◆ REQUIRED ACTION: Only the lines from the one containing "Where should I click to: Toggle" through the last line of the material should be copied, exactly as written and without pictures.

• • • •

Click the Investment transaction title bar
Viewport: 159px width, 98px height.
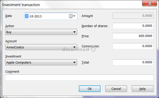[x=71, y=5]
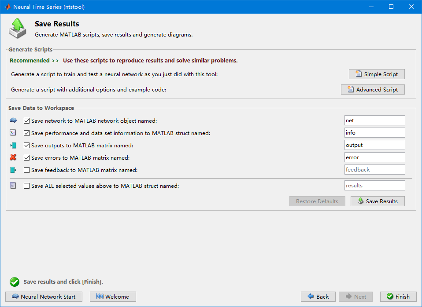Uncheck Save performance and data set information
Screen dimensions: 422x307
coord(27,133)
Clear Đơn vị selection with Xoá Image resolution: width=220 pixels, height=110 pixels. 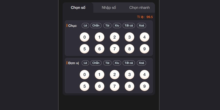[141, 63]
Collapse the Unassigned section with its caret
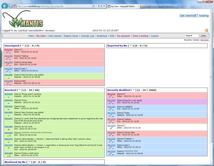Viewport: 214px width, 166px height. click(x=23, y=46)
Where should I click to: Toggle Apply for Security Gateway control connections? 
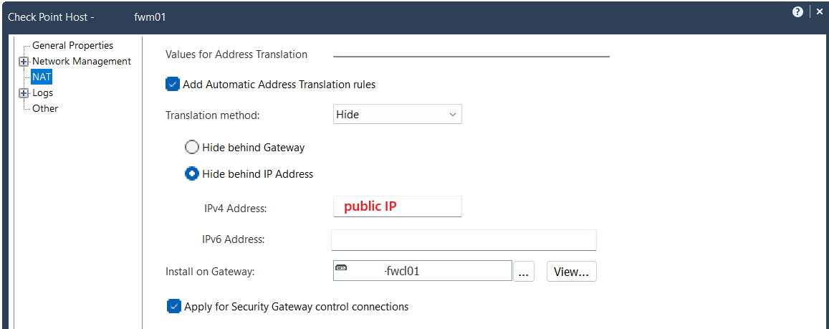click(173, 306)
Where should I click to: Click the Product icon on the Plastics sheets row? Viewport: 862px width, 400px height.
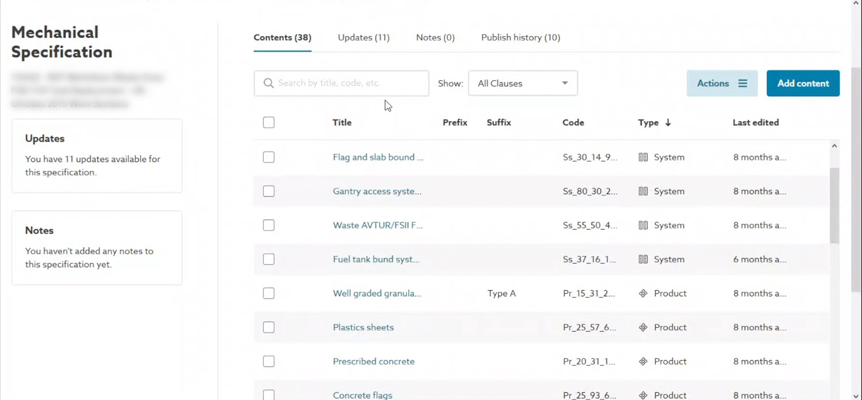643,327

• • • •

◆ YOUR SOLUTION:
Where should I click to: Toggle Apply for Security Gateway control connections? 
click(173, 306)
Where should I click to: Click the Product icon on the Plastics sheets row? Viewport: 862px width, 400px height.
643,327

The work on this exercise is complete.